• 42
    şiddet sadece stadın içinde olduğundan dolayı uygulanması gayet doğru olan yasaktır.

    zaten maç günleri galatasaray - fenerbahçe - beşiktaş taraftarları arasında türkiye'nin dört bir yanında hiç kavga çıkmaz.

    zaten bizim spor yöneticilerimiz, asla çıkıp taraftarlar arasında ayrımcılık yapmaz, şiddete ve vandalizme sebep olmaz.

    zaten bizim medyamız yalan haberlerle kulüpleri birbirine düşürmeye çalışmaz, nefreti körüklemez.

    zaten bizim bürokratlarımız stad açılışına gelip ölmüş bir başkanın ardından aciz demez, dese bile özür dilemez, buna tepki olarak sadece ıslıklayan taraftara da internet üzerinden orospuçocuğu demez.

    yayıncı kuruluş, reklamdan para kazanalım diye heyecanı artırmak için ayak oyunlarıyla ligi uzatıp, rating uğruna taraftarların ölümlerine sebep olmaz.

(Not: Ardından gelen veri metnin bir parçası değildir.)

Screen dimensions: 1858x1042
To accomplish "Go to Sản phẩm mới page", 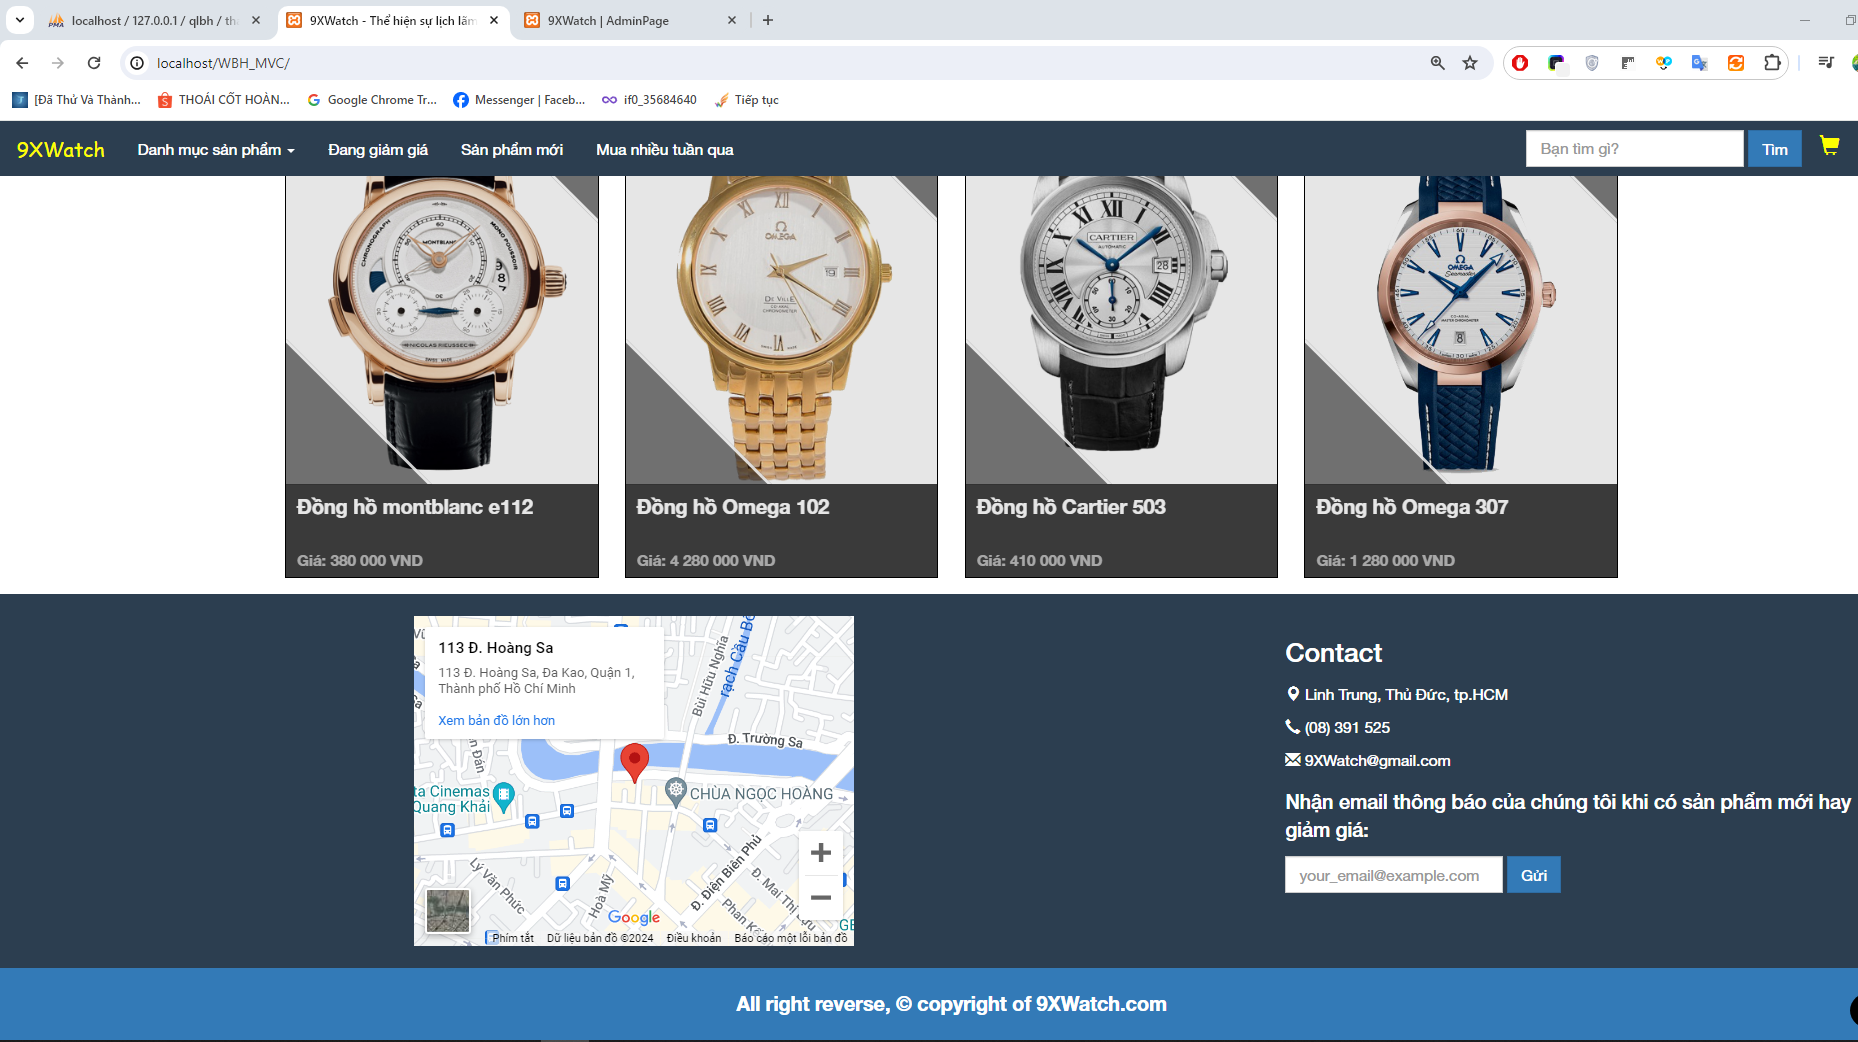I will click(512, 150).
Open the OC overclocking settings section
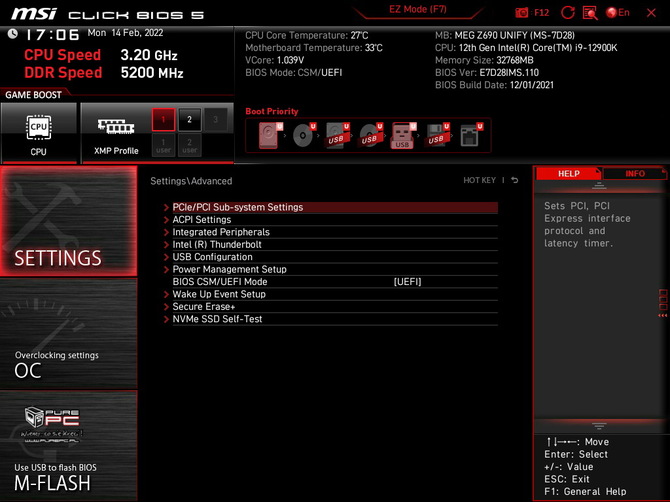 68,363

    zaten biz millet olarak şiddeti hiç sevmeyiz, bir türkler var böyle bir de iskandinavlar. düğünlerimizde kalaşnikoflar ortaya çıkmaz, törelerimizde namussuz(!) kız kardeşlerimiz de öldürmeyiz, sevinmesini biliriz, maçlardan sonra balkona çıkıp salyalarımızı akıta akıta rahat rahat sıkabilmemiz için güzel ve yalnız ülkemizde silah ruhsatı alma yaşı 16'dır, muasır medeniyetlerdeki gibi.

    bu şiddet olayları var ya, bunları hep deplasmana giden üç beş bin çapulcu yapıyor. gitmesiner.
  • 21
    yasağın saçmalığıyla ilgili birçok şey söylenmiş zaten. bilmiyorum üzerine daha ne söylenebilir. bu saçmalık yüzünden 20 kasım 2011 beşiktaş galatasaray maçı'nda takımımızın yanında yerimizi alamayacağız.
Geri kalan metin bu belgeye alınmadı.